Start of Text

To break this pattern of self-sabotage/alcoholism, you have to learn to treat yourself nicer. You are basically at your most vulnerable point now in that your ego has been smashed and you are rebuilding yourself just the way it describes in the big book. I read that in your posts. It's not going to help you to keep smashing down the foundation of the house you are trying to build. Go easy on yourself, but work hard for your sobriety.
I identified with your post here again - and I think it has to do with traits of perfectionism you discussed in your other thread. It also relates to addiction in general. I tend to deal in extremes. Before AA, I would work like crazy or have my head buried and be sleeping on my desk. So I was the best worker and the worst one at the same time. Sobriety has allowed me to be the person I was meant to be and it will do the same for you, but it will take time, patience, hard work, and you will need to get out of your own way.
Mark
__________________
Keep coming back. It works if you work it. So work it. You're worth it!
Hey Dean, I could surely write about my meetings and sponsor if you'd like... but I never stopped going, or working with my sponsor for a couple hours each week. This week, I will "up" my meeting attendance back to 3 per week instead of 1 or 2 as I had been doing the past couple of weeks. Before that I was doing 3-5, and my sponsor has told me 3 per week for now because of my relapse. I thought it would be hard on my husband, and didn't want him to resent the time aa was taking away from our family time at night, but I understand now that I have to right now, and he will too I think. When I told him I was going tonight, he didn't blink an eye, and my "usual night" is Thursdays. It used to be Mon, thurs, sat. and sun morning work with my sponsor at her house. Then I cut back to just thurs meeting and sunday sponsor work, and would just "catch a meeting here and there" other than that. Okay - lets be clear to other readers... this all took place over a 6 week period LOL! So I did it right for a month, tapered off for 2, and then drank. Pretty clear that I can't do less than what I did the first month.

End of Text

- _Requirement A_
In the forum posts about sobriety, how many meetings per week has the sponsor told the person replying to Dean to attend for now?
- _Requirement B_
Continue the forum posts about sobriety, picking up after the last sentence.

Start of Provided material

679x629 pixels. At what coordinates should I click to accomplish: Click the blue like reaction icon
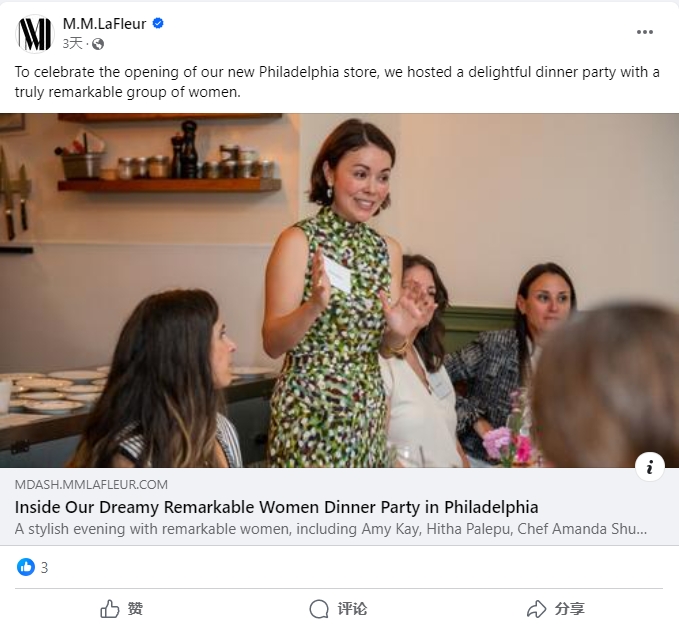click(x=26, y=567)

End of Provided material

- _Answer space A_
Three per week, because of the relapse.

- _Answer space B_
Glad to hear that. One might get the impression that waxing philosophical had replaced the recovery process post relapse. . I'll bet if you did a poll of our regulars, with a couple years or more, most us did a "90 in 90" (or several of them back to back), with the idea that if we had time to drink every day, the we had an hour for a meeting. Early on I enjoyed the noon and morning meetings a lot, because they didn't take away from my time in the evenings to socialize. I was fortunate, in that my marriage ended at the beginning of my sobriety, so I didn't need to worry about that other person at home. Even though I had tried to stay sober, while in the marriage, for the previous 2 years, by going to 2-3 meetings a week which obviously didn't work. I was the one that made the decision (separation) that my sobriety was important then the marriage, because if I died or lost my mind (or freedom), the marriage was gone anyway. Not advising anything, just illustrating how my priorities shifted and the given result. I was also a single father of a 2 year old at the beginning of my sobriety. and I had regular visitation tuesday and thursday evenings, and every weekend. i attended a meeting each day for 3.5 years because I did not want to fail, the stakes were too high, I was "all in" lol. The morning, noon, and 5:30pm meetings (we called them "commuter meetings") were very practical for me, in a time management sense and social applications. I hardly every attend night meetings even now, mostly because I tend to fall asleep in them lol. Get-r-done, you've got a lot riding on it.